#### TEXT PASSAGE
[Start of Attachment]

New to Typophile? Accounts are free, and easy to set up.
There are two major drawbacks with @font-face at the current state, IMO: The subscription model (exception for Typotheque) and the unreliable browser rendering. Both makes me uneasy about using web fonts for anything but playing around.
Have any of you actually relied on @font-face in real life projects?
22 Jan 2010 — 8:34am
FF Meta for Firefox: http://www.mozilla.com/en/firefox/3.6/whatsnew/
The Typekit blog also lists featured sites with webfonts: http://blog.typekit.com/
22 Jan 2010 — 10:50am
There's beginning to be a nice collection of very usable open source and/or freely licensed stuff out there that makes the subscription issue less of an issue.
However, the lack of proper anti-aliasing (at least in Firefox) really turns me off still.
I wasn't aware that WOFF has come to FF, though. Good news!
22 Jan 2010 — 11:27am
Can I put my hand down now?
22 Jan 2010 — 12:33pm
Kernest displays thumbnails of the sites it's serving fonts to.
Just a reminder: @font-face use doesn't require a third party service, so the only way to know - is to check the site's CSS. Honestly I've been pleasantly surprised by the font stacks I've been seeing lately.

[End of Attachment]

#### TASK REQUIREMENTS
(a) Say whether each statement agrees with the forum thread, answering yes or no and quoting the deciding words: (i) Typotheque is named as an exception to the subscription model; (ii) using @font-face requires a third-party service; (iii) Kernest displays thumbnails of the sites it serves fonts to.
(b) Print everything in the forum thread from "New to Typophile?" down to "of an issue.".

#### Dataset records
[Start of Attachment]

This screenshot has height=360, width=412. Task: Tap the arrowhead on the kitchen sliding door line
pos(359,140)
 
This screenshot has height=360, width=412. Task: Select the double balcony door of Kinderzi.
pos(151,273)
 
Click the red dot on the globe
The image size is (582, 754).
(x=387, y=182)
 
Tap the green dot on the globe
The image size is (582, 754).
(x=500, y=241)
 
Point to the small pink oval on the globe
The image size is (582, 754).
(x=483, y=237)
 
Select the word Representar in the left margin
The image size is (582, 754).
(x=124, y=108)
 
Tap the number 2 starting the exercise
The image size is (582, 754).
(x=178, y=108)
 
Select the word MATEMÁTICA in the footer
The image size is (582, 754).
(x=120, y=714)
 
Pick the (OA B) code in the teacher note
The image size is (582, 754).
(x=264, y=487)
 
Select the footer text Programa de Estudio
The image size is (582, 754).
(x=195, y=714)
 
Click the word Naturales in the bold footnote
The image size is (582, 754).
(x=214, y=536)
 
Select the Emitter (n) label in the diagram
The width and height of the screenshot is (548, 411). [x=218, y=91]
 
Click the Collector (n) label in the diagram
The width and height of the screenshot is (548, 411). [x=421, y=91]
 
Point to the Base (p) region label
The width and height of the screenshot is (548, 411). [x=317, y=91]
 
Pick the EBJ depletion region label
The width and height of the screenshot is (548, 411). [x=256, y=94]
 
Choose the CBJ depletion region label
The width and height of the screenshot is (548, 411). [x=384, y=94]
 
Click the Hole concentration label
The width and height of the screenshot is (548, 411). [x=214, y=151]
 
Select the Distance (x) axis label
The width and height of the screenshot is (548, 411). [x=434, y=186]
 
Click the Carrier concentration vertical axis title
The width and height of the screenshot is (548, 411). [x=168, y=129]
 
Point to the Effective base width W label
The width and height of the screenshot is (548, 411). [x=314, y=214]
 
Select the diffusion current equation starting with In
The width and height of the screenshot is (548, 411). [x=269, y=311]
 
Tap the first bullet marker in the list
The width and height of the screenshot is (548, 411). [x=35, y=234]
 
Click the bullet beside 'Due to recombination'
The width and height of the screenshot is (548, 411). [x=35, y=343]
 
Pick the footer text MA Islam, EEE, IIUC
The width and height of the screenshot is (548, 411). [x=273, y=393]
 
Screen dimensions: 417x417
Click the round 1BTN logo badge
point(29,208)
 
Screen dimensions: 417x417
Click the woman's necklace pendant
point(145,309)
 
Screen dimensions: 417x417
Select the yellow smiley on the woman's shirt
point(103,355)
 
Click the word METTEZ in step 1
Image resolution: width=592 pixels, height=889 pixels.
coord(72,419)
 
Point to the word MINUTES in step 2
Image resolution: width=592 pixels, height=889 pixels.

[End of Attachment]

#### SOLUTIONS IN ORDER
(a)
(i) Yes: "The subscription model (exception for Typotheque)"
(ii) No: "@font-face use doesn't require a third party service"
(iii) Yes: "Kernest displays thumbnails of the sites it's serving fonts to."

(b)
New to Typophile? Accounts are free, and easy to set up.
There are two major drawbacks with @font-face at the current state, IMO: The subscription model (exception for Typotheque) and the unreliable browser rendering. Both makes me uneasy about using web fonts for anything but playing around.
Have any of you actually relied on @font-face in real life projects?
22 Jan 2010 — 8:34am
FF Meta for Firefox: http://www.mozilla.com/en/firefox/3.6/whatsnew/
The Typekit blog also lists featured sites with webfonts: http://blog.typekit.com/
22 Jan 2010 — 10:50am
There's beginning to be a nice collection of very usable open source and/or freely licensed stuff out there that makes the subscription issue less of an issue.